Stored dataset items
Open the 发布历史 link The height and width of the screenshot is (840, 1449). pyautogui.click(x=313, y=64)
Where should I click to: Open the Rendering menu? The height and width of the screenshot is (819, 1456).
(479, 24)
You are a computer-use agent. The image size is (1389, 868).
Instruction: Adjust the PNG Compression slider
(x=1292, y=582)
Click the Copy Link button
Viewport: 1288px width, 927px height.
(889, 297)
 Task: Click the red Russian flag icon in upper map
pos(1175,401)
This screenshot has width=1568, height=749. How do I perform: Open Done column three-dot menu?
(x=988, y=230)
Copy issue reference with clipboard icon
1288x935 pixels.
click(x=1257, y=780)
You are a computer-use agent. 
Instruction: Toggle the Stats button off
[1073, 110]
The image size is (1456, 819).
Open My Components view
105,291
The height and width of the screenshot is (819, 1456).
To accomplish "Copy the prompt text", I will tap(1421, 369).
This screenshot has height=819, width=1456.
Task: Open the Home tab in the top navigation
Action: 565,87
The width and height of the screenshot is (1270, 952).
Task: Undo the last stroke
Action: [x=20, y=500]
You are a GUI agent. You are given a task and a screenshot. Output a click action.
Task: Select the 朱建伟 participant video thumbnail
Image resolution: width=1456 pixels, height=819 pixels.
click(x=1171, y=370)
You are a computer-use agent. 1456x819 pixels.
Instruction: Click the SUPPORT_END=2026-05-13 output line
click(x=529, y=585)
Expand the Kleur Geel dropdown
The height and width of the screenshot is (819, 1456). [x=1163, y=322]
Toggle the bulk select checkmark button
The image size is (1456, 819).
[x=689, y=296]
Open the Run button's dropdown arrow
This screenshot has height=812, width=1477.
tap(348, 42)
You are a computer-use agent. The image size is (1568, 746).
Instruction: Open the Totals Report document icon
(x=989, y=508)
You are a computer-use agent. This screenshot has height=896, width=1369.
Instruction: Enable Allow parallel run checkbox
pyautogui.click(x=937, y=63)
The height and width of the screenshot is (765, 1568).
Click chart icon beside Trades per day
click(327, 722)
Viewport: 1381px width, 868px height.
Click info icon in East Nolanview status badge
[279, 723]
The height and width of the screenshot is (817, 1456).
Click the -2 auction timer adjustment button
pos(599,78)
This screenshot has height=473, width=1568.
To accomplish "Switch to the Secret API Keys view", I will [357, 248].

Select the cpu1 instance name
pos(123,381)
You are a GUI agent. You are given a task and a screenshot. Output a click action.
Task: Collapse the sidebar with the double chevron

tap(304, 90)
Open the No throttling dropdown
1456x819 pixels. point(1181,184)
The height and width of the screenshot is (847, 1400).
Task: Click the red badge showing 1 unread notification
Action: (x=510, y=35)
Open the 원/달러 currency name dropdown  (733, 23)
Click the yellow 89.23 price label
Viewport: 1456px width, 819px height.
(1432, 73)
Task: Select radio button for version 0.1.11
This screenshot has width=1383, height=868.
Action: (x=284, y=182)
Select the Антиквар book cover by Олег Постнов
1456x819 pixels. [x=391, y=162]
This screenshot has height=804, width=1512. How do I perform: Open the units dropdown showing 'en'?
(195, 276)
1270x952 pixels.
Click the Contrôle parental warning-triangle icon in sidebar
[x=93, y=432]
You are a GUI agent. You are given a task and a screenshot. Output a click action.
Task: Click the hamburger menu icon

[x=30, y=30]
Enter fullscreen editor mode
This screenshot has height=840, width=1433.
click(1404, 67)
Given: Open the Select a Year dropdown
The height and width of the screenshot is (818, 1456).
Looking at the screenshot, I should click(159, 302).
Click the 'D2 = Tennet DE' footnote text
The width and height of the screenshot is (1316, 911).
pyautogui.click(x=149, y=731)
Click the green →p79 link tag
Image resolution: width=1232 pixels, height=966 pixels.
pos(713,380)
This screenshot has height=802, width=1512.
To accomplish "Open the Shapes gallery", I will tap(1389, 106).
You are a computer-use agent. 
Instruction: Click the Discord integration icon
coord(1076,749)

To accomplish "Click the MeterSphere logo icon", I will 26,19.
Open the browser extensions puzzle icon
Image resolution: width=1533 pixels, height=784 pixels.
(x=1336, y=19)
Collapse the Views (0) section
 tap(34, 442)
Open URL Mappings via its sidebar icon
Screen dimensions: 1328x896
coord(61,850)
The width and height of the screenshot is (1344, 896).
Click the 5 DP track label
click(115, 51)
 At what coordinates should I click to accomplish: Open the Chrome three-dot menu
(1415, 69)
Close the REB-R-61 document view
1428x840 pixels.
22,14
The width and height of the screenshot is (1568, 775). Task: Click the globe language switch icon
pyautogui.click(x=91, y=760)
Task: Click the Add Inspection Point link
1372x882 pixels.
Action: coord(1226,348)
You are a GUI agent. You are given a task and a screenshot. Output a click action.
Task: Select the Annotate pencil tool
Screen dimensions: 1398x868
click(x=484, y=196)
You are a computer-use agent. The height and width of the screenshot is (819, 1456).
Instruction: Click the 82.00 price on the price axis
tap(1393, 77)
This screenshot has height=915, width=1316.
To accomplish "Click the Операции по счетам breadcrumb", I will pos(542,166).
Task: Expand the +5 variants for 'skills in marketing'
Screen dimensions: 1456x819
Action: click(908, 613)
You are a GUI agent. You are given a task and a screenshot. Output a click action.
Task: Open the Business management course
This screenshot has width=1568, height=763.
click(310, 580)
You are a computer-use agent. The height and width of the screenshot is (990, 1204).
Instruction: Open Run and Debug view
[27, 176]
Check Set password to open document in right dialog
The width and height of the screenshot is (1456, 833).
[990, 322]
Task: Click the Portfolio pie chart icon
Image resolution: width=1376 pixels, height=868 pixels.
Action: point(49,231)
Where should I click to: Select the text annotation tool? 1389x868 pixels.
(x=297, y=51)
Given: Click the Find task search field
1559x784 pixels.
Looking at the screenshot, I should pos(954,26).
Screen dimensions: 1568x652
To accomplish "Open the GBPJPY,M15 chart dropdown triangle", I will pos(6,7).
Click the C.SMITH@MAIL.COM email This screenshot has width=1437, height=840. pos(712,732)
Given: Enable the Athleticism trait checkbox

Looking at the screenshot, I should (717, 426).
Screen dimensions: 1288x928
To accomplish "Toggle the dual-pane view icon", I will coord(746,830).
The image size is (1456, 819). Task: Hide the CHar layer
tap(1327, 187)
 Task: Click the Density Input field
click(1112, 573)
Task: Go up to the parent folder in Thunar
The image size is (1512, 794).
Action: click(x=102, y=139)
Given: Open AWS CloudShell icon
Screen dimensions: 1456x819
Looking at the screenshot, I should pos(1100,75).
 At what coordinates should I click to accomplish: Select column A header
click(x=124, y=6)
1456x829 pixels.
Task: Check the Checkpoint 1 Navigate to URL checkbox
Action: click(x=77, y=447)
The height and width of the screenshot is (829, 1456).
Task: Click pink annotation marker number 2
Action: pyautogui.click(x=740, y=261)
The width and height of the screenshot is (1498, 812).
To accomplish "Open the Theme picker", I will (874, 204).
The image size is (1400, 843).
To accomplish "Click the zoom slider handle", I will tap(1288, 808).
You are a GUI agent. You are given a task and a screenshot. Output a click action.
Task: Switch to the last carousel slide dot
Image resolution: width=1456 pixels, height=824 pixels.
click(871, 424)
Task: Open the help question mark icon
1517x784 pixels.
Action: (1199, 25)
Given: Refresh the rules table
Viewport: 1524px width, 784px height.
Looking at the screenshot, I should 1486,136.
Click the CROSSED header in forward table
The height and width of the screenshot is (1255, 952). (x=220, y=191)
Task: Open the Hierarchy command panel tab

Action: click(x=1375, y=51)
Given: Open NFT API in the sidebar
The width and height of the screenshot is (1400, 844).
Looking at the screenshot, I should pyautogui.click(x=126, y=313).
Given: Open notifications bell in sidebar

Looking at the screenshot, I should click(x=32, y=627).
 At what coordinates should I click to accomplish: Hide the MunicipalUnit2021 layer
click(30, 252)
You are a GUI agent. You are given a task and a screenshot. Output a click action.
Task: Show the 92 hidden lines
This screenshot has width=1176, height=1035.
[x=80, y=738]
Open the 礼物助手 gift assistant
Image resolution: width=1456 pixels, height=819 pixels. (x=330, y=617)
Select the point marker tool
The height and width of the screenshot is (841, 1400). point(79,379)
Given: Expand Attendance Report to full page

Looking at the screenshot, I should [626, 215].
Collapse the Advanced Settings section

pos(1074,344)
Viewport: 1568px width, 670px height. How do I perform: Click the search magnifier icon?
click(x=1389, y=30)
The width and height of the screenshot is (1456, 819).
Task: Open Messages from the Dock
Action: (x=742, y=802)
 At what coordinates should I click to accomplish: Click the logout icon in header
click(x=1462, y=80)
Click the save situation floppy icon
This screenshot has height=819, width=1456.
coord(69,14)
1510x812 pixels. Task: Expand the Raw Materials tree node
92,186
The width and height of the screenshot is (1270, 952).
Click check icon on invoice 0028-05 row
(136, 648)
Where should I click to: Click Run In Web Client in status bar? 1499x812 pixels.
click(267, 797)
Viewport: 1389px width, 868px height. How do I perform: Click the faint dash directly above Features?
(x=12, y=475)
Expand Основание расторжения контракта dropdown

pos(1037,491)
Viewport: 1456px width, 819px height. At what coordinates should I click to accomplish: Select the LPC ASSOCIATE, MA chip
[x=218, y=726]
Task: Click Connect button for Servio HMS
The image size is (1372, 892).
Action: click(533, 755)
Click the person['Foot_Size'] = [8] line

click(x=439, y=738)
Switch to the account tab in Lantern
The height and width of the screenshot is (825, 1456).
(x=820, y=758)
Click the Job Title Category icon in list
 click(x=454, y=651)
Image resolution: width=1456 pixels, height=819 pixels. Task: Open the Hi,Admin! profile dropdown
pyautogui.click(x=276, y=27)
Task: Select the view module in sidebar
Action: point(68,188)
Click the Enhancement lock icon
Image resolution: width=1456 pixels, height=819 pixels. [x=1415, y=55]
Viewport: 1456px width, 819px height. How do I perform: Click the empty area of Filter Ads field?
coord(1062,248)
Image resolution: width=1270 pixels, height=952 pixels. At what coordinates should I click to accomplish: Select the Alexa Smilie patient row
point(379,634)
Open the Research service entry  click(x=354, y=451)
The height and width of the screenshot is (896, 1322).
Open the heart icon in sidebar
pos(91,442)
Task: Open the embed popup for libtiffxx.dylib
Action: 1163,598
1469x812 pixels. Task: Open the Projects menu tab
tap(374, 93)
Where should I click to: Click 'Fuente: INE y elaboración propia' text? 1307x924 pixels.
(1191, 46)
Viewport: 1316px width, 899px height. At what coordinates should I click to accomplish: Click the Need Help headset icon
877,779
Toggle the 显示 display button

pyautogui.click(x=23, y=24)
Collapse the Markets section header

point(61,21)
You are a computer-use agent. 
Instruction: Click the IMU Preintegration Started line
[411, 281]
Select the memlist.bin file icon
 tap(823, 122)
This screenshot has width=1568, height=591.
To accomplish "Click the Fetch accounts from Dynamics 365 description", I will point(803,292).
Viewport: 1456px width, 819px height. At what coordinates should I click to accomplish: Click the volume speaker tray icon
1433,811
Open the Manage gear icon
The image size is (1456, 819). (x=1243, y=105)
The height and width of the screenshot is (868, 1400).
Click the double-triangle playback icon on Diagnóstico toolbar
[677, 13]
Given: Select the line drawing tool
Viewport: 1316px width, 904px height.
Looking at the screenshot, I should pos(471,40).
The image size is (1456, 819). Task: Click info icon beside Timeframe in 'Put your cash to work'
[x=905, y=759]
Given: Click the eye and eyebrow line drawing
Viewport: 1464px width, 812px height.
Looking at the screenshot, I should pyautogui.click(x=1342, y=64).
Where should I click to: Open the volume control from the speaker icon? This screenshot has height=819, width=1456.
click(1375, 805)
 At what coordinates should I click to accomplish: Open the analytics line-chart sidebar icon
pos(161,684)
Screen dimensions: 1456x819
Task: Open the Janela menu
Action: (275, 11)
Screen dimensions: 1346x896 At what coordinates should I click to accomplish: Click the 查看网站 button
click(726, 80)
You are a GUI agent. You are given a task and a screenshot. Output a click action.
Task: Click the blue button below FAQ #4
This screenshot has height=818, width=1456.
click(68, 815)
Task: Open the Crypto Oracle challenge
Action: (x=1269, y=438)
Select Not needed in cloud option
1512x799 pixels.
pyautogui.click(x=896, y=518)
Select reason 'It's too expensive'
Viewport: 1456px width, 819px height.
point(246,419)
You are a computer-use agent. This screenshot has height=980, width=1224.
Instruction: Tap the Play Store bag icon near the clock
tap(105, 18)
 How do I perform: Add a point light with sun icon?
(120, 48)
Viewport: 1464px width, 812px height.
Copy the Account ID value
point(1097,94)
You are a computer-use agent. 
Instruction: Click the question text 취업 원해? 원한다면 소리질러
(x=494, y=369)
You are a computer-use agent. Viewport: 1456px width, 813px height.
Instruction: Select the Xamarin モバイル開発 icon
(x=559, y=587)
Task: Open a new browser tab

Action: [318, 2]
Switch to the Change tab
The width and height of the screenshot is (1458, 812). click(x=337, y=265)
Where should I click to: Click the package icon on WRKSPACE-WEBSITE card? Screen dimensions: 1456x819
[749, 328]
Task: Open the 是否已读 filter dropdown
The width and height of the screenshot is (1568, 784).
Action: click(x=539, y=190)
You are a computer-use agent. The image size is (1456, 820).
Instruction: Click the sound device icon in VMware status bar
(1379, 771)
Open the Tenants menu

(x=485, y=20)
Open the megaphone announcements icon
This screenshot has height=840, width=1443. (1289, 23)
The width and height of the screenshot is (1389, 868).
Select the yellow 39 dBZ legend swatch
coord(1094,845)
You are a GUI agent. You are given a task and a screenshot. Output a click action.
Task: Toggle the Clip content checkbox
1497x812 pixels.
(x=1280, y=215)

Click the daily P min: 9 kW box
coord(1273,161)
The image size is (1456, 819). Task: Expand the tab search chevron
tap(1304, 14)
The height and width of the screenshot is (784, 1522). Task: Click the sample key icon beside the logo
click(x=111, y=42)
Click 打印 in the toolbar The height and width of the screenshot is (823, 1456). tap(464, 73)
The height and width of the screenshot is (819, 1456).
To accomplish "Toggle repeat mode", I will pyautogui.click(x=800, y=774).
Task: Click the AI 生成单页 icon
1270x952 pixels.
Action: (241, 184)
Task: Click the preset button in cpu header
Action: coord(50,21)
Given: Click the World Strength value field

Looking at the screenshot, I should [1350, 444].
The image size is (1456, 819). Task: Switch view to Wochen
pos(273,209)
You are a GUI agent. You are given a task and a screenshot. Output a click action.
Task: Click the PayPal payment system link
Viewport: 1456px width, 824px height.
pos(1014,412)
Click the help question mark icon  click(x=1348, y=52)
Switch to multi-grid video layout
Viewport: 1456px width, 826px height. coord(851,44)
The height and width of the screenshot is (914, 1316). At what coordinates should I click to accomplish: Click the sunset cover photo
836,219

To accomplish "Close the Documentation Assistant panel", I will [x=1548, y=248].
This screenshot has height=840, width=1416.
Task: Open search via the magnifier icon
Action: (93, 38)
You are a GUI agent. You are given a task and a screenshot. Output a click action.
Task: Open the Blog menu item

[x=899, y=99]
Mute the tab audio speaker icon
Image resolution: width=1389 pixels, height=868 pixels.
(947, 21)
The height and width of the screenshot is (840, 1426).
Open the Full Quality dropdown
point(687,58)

TASK DESCRIPTION
Of the entries above, repeat exactly the lines from the line with "Screen dimensions: 1398x868" through the line with "Task: Go up to the parent folder in Thunar", both of them included.

EXERCISE RESPONSE
Screen dimensions: 1398x868
click(x=484, y=196)
You are a computer-use agent. The height and width of the screenshot is (819, 1456).
Instruction: Click the 82.00 price on the price axis
tap(1393, 77)
This screenshot has height=915, width=1316.
To accomplish "Click the Операции по счетам breadcrumb", I will pos(542,166).
Task: Expand the +5 variants for 'skills in marketing'
Screen dimensions: 1456x819
Action: click(908, 613)
You are a GUI agent. You are given a task and a screenshot. Output a click action.
Task: Open the Business management course
This screenshot has width=1568, height=763.
click(310, 580)
You are a computer-use agent. The height and width of the screenshot is (990, 1204).
Instruction: Open Run and Debug view
[27, 176]
Check Set password to open document in right dialog
The width and height of the screenshot is (1456, 833).
[990, 322]
Task: Click the Portfolio pie chart icon
Image resolution: width=1376 pixels, height=868 pixels.
Action: point(49,231)
Where should I click to: Select the text annotation tool? 1389x868 pixels.
(x=297, y=51)
Given: Click the Find task search field
1559x784 pixels.
Looking at the screenshot, I should pos(954,26).
Screen dimensions: 1568x652
To accomplish "Open the GBPJPY,M15 chart dropdown triangle", I will pos(6,7).
Click the C.SMITH@MAIL.COM email This screenshot has width=1437, height=840. pos(712,732)
Given: Enable the Athleticism trait checkbox

Looking at the screenshot, I should (717, 426).
Screen dimensions: 1288x928
To accomplish "Toggle the dual-pane view icon", I will coord(746,830).
The image size is (1456, 819). Task: Hide the CHar layer
tap(1327, 187)
 Task: Click the Density Input field
click(1112, 573)
Task: Go up to the parent folder in Thunar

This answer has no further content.